Collected data entries ▸
%%

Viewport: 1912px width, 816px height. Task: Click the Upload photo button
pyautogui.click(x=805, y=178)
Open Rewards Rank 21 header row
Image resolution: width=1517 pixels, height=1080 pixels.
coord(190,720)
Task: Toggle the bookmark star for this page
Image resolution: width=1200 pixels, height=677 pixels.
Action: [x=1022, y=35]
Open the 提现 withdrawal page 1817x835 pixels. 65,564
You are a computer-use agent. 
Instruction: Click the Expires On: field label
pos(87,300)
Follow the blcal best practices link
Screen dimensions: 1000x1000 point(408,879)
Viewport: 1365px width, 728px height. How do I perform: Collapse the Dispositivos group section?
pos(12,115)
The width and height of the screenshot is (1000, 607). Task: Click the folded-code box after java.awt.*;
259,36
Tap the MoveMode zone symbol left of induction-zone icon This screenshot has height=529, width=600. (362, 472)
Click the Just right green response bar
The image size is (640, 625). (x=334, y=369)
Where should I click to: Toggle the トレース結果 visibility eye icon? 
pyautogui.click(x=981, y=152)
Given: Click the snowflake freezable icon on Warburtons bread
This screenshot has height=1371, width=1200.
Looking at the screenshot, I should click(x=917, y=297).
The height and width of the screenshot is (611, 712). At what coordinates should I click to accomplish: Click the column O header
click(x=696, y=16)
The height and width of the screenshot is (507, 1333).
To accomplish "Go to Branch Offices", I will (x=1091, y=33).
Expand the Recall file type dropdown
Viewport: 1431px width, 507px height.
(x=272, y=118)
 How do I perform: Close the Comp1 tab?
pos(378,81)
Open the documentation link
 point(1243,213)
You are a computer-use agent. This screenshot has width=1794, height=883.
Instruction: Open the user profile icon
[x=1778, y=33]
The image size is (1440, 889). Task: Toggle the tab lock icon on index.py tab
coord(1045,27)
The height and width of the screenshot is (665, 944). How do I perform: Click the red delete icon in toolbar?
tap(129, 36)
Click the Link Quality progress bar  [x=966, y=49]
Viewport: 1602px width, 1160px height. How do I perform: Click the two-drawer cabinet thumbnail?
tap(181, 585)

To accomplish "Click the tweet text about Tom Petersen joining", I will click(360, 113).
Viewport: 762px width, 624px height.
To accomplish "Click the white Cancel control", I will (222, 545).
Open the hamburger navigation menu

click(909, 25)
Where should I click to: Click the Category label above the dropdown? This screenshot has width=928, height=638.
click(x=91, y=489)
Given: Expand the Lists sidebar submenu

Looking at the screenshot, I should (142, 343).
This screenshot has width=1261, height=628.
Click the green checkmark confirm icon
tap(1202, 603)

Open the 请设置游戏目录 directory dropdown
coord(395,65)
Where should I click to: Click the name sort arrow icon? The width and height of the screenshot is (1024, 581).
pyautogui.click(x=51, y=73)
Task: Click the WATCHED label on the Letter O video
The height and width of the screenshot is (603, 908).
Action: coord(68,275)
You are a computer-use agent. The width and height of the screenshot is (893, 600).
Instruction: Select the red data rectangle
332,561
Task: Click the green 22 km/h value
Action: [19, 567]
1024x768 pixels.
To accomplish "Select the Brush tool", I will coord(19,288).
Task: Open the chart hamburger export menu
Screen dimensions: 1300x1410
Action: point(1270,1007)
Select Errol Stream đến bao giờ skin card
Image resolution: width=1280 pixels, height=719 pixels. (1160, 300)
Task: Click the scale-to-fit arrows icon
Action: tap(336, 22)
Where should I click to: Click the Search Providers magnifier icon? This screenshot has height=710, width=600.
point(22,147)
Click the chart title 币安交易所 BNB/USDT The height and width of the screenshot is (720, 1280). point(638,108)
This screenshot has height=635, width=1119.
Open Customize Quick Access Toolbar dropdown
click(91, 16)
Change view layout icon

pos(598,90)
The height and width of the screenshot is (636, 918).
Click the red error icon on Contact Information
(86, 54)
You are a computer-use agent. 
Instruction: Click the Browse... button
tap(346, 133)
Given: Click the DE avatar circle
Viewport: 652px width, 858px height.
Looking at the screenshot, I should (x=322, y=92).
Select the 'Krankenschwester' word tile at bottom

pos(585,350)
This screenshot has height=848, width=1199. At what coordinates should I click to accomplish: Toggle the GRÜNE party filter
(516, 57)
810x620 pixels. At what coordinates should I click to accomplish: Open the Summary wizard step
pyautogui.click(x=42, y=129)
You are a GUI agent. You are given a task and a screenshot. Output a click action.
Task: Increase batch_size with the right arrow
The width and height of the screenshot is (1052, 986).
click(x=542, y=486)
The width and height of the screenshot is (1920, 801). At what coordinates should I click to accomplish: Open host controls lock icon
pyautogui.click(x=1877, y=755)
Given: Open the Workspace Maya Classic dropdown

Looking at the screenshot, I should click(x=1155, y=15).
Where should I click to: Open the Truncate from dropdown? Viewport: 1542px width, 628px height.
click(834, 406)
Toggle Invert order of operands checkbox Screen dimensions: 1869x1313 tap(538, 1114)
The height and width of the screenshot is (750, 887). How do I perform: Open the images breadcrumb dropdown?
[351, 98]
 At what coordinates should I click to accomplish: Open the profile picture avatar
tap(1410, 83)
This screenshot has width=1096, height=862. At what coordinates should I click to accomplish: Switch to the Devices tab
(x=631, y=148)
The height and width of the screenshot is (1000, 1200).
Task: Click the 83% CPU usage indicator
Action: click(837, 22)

%%

Your instructions ▸
In the entries above, find each line with the word "computer" and show it.

Response area ▸
You are a computer-use agent. 
You are a computer-use agent. This screenshot has width=1794, height=883.
You are a computer-use agent. The width and height of the screenshot is (893, 600).
You are a computer-use agent. 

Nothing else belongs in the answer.